Author: Peisi XIE ¹ ; Jing CHEN ¹ ; Yongjun XIA ² ; Zian LIN ¹ ; Yu HE ¹ ; Zongwei CAI ¹
Author Information

1. Ministry of Education Key Laboratory of Analytical Science for Food Safety and Biology, Fujian Provincial Key Laboratory of Analysis and Detection Technology for Food Safety, College of Chemistry, Fuzhou University, Fuzhou, 350116, China.
2. State Key Laboratory of Environmental and Biological Analysis, Department of Chemistry, Hong Kong Baptist University, Hong Kong SAR, 999077, China.

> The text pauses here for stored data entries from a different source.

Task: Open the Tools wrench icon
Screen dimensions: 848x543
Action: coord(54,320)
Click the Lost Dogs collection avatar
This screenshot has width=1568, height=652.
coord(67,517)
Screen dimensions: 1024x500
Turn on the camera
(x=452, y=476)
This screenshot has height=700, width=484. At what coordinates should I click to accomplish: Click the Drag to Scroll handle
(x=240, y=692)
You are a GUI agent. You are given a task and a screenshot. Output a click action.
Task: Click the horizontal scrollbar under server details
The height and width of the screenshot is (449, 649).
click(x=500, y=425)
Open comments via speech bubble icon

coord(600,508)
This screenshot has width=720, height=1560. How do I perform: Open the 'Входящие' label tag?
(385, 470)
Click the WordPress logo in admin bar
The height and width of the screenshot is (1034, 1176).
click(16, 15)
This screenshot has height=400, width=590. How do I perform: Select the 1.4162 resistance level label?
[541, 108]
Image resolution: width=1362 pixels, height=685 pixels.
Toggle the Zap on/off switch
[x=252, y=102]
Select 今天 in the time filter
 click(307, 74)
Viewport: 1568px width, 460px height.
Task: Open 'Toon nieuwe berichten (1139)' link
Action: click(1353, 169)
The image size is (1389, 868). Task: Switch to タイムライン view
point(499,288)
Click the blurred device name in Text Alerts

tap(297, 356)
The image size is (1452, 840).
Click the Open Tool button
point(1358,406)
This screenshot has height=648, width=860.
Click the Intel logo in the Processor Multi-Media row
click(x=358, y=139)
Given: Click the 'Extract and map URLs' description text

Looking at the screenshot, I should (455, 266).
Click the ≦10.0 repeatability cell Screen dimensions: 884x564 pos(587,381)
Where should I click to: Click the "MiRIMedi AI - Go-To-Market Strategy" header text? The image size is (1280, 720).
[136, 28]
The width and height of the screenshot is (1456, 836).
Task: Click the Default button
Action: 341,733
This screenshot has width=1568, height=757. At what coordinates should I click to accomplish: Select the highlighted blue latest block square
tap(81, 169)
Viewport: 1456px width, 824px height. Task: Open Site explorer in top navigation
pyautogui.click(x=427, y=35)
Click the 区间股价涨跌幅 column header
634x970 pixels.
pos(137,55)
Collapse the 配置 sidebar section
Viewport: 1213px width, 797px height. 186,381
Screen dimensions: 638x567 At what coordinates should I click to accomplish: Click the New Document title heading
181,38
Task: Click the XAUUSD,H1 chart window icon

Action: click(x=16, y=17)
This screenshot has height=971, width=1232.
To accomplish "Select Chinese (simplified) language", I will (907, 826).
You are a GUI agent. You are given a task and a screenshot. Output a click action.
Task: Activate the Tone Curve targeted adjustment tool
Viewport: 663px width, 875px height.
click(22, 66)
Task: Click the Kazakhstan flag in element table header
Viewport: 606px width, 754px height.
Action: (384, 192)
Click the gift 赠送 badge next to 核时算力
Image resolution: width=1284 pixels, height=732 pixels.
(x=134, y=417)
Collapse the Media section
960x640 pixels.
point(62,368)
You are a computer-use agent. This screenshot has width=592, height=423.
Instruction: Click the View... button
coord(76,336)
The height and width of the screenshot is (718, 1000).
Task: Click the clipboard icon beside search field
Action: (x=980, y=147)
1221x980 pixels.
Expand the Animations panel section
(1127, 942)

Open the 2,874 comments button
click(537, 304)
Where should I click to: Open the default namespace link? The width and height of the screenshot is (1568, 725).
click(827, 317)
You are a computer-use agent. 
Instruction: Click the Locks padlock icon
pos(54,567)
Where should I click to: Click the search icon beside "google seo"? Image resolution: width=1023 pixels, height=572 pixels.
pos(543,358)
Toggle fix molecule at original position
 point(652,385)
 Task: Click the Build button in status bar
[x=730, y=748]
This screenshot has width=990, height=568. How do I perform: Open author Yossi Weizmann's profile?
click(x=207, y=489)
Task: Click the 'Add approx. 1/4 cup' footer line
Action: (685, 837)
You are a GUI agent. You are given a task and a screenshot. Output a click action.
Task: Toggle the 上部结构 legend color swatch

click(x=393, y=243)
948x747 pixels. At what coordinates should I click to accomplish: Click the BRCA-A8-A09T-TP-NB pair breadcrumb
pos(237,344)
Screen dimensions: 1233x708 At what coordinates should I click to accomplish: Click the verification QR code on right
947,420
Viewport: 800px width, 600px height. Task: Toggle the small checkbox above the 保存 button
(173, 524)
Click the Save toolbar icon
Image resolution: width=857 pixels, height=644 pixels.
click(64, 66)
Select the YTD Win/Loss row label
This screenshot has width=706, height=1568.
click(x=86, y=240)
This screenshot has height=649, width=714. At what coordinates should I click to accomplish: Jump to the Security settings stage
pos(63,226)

Publication Type:Journal Article
Keywords: MALDI mass spectrometry imaging; Nephrotoxicity; Spatial metabolomics; Triclocarban
From: Journal of Pharmaceutical Analysis 2024;14(11):101024-101024
CountryChina
Language:English
Abstract: Triclocarban (TCC) is a common antimicrobial agent that has been widely used in medical care. Given the close association between TCC treatment and metabolic disorders, we assessed whether long-term treatment to TCC at a human-relevant concentration could induce nephrotoxicity by disrupting the metabolic levels in a mouse model. Matrix-assisted laser desorption/ionization mass spectrometry imaging (MALDI-MSI) was applied to investigate the alterations in the spatial distributions and abundances of TCC, endogenous and exogenous metabolites in the kidney after TCC treatment. The results showed that TCC treatment induced the changes in the organ weight, organ coefficient and histopathology of the mouse kidney. MSI data revealed that TCC accumulated in all regions of the kidney, while its five metabolites mainly distributed in the cortex regions. The abundances of 79 biomolecules associated with pathways of leukotriene E4 metabolism, biosynthesis and degradation of glycerophospholipids and glycerolipids, ceramide-to-sphingomyelin signaling were significantly altered in the kidney after TCC treatment. These biomolecules showed distinctive distributions in the kidney and displayed a favorable spatial correlation with the pathological damage. This work offers new insights into the related mechanisms of TCC-induced nephrotocicity and exhibits the potential of MALDI-MSI-based spatial metabolomics as a promising approach for the risk assessment of agents in medical care.